Confession time. I, unlike Shichika, am no master in the art of anything, least of all dango-making. It turns out that dango is HARD to make. It seems so deceptively simple! There are very few ingredients, the cooking method simply requires you to place dumplings in boiling water, and there are no sauces or extras you need to complete the dish. It should be foolproof! Well, call me a fool because I don’t really think I mastered it.
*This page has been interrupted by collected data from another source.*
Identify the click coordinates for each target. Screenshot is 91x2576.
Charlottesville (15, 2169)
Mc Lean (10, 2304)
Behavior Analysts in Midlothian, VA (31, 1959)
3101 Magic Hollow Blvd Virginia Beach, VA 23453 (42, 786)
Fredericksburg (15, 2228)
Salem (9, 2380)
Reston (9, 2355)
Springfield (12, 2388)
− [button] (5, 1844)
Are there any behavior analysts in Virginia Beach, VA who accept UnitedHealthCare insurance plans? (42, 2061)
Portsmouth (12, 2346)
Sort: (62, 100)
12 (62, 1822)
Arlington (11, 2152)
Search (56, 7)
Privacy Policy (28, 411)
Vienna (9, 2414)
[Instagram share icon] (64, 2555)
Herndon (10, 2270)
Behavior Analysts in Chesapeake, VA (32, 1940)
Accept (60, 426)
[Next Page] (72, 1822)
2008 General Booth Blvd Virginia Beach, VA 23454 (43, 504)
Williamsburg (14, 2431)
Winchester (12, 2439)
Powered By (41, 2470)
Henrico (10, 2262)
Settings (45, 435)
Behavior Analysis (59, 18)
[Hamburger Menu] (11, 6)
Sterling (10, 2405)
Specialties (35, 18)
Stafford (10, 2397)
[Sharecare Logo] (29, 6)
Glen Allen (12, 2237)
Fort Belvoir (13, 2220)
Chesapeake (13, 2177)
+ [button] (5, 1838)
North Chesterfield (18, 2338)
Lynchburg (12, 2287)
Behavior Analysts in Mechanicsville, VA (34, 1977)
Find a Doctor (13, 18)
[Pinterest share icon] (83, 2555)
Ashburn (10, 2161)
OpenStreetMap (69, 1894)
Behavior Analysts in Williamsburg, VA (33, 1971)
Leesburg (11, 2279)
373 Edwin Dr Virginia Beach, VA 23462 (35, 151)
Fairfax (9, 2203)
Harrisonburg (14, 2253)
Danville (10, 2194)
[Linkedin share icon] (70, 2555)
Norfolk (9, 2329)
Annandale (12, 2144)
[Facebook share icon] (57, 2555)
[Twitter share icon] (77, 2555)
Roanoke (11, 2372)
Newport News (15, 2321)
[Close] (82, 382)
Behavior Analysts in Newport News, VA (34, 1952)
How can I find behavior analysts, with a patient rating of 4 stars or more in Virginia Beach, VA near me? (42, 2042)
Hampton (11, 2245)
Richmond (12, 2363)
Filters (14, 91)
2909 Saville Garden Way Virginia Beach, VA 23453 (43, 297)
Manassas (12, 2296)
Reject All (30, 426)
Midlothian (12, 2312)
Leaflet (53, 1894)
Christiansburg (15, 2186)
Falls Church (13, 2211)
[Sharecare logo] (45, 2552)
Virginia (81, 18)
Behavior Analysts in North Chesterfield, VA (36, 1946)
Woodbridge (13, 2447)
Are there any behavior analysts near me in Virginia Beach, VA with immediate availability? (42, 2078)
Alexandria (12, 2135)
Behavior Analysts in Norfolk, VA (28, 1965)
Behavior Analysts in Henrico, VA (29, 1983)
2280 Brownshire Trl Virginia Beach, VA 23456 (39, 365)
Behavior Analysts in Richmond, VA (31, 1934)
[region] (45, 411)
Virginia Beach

Let’s first talk about this show. I finished it awhile ago with my best friend, Sarah, and I loved it! I like the art, I like the story, I LOVE Shichika and Togame. I could go on. But why should I? The ending was a blow to my heart, a punch in the stomach, a heartless, if necessary, final act. I liked the ending, but I felt severe loss nonetheless. Did anyone else feel this way? Also why is Shichika constantly sporting the WEED on his clothes? (Just kidding, I know it’s a maple leaf. But you have to admit…it looks suspicious.)
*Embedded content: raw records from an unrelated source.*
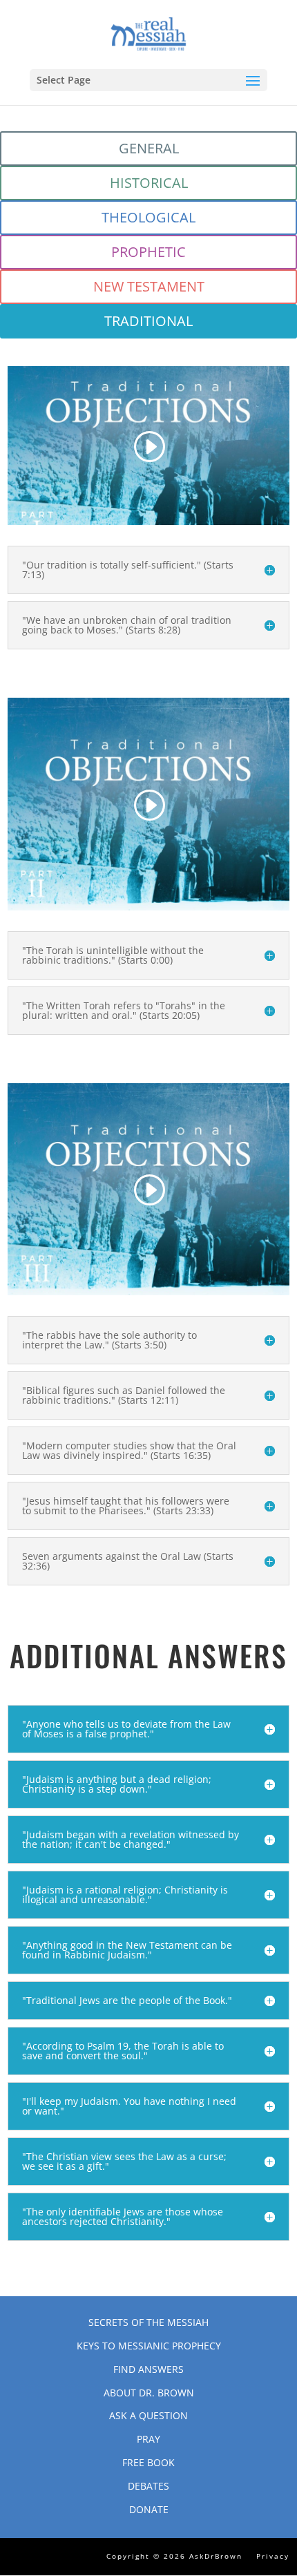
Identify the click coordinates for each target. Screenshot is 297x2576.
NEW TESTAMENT (148, 286)
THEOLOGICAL (148, 217)
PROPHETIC (148, 251)
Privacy (272, 2556)
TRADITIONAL (148, 321)
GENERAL (149, 148)
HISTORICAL (149, 182)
Anyway, my best friend just left me to go study abroad in Spain, and so I thought I should make a commemorative dish this week to celebrate her departure (And mourn her loss. Goodbye forever, Sarah. *single tear* See you in Korea.). I wanted the dish to be simple, and hanami dango match the season. In the episodes, you see Togame and Shichika eat them in episode 4, and then they’re eaten again in the last episode. They’re traditionally sakura flower viewing food (so spring time food), and it’s spring now so I thought it would be appropriate. Sadly, I learned that there’s a lot I don’t know about making dango. Learn from my mistakes.